For a) This was what I do, but they never gave me the $<v,w>$, I just suppose it, I want to generalize this proces.
For part a) you don't need to (and shouldn't) suppose that the inner product is any more specific than being a positive definite symmetric bilinear form on $\ V\ $, which it must be by definition. You can, if you wish (although it's not necessary) express it in terms of the coordinates of the vectors in $\ V\ $ with respect to any basis, $\ u_1, u_2,\dots, u_n\ $, of $\ V\ $. This is what you appear to be trying to do when you write $$ \langle Av,w\rangle=\sum_{i=1}^nAv_iw_i\ , $$ but the expression on the right of this equation is incorrect (in fact, I can't see how to make any sense of it). If $\ v_i\ $ and $\ w_i\ $ are the coordinates of $\ v\ $ and $\ w\ $ with respect to the basis $\ u_1, u_2,\dots, u_n\ $ $\big($that is,$\ v=\sum_\limits{i=1}^nv_iu_i\ $, and $\ w=$$\,\sum_\limits{i=1}^nw_iu_i\ \big)$ then you will have $$ \langle Av,w\rangle=\sum_{i=1}^n\sum_{j=1}^n\big\langle Au_i,u_j\big\rangle v_iw_j\ . $$ The matrix which has the real number $\ a_{ij}=\langle Au_i,u_j\rangle\ $ as the entry in its $\ i^{\,\text{th}}\ $ row and $\ j^{\,\text{th}}\ $ is called the coordinate matrix of the linear operator $\ A\ $. It must be symmetric if the bilinear form $\ v,w\mapsto \langle Av,w\rangle\ $ is, and the dimension of its kernel must be the same as that of $\ A\ $, but it can otherwise be arbitrary:—if $\ A\ $ is a symmetric operator, and $\ B\ $ is any symmetric matrix with entries $\ b_{ij}\ $, whose kernel has the same dimension as that of $\ A\ $, then it's always possible to choose a basis $\ u_1, u_2,\dots, u_n\ $ such that $\ \langle Au_i,u_j\rangle=b_{ij}\ $.

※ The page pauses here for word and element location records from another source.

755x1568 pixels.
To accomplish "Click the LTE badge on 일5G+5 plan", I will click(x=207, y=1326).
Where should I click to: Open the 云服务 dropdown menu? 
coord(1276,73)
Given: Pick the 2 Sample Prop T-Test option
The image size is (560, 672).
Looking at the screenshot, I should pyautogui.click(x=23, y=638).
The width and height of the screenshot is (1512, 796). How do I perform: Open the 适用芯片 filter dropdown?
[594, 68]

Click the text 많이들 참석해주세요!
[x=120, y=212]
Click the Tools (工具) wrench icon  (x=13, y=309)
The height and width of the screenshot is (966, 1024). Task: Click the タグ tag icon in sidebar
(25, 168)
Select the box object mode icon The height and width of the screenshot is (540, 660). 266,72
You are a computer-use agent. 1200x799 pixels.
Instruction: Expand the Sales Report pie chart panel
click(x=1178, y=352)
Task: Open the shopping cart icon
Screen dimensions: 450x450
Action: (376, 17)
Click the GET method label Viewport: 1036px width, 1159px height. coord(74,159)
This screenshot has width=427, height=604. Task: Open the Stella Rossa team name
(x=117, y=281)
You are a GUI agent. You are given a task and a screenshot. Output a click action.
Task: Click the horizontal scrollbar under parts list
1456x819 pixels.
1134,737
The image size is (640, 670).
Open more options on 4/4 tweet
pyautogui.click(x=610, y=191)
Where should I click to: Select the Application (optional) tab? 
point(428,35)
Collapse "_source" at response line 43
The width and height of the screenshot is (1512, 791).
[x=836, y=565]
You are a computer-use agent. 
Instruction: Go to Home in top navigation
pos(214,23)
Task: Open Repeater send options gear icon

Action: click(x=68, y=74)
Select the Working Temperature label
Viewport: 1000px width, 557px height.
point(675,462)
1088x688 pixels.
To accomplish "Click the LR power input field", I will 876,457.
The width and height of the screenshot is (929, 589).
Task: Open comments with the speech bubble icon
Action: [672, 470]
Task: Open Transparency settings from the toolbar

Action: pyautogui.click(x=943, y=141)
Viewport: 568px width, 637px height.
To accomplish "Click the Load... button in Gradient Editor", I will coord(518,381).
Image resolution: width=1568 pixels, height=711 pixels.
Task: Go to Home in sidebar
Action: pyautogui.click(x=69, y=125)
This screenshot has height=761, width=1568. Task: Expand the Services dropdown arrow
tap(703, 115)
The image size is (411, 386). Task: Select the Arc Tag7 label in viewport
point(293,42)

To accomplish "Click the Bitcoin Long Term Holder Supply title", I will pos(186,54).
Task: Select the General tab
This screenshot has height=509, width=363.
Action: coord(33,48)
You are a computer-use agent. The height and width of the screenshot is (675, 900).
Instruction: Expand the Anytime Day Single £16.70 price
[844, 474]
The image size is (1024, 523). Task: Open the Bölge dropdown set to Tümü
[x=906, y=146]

It's not necessary, however, to use a coordinate representation to prove either part a) or part b). In fact, it's simpler to prove part a) just by appealing to the bilinearity and symmetry of the inner product and the linearity and symmetry of $\ A\ $: \begin{align} \big\langle A\big(\lambda_1v_1+\lambda_2v_2\big),w\big\rangle&=\big\langle\lambda_1Av_1+\lambda_2Av_2,w\big\rangle\\ &=\lambda_1\big\langle Av_1, w\big\rangle+\lambda_2\big\langle Av_2, w\big\rangle \end{align} by the linearity of $\ A\ $ and the linearity of the inner product in its first argument, $$ \big\langle Av,\lambda_1w_1+\lambda_2w_2\big\rangle=\lambda_1\big\langle Av, w_1\big\rangle+\lambda_2\big\langle Av, w_2\big\rangle $$ by the linearity of the inner product in its second argument, and \begin{align} \langle Av,w\rangle&=\langle v,Aw\rangle\\ &=\langle Aw,v\rangle\ , \end{align} by the symmetry of $\ A\ $ and the symmetry of the inner product.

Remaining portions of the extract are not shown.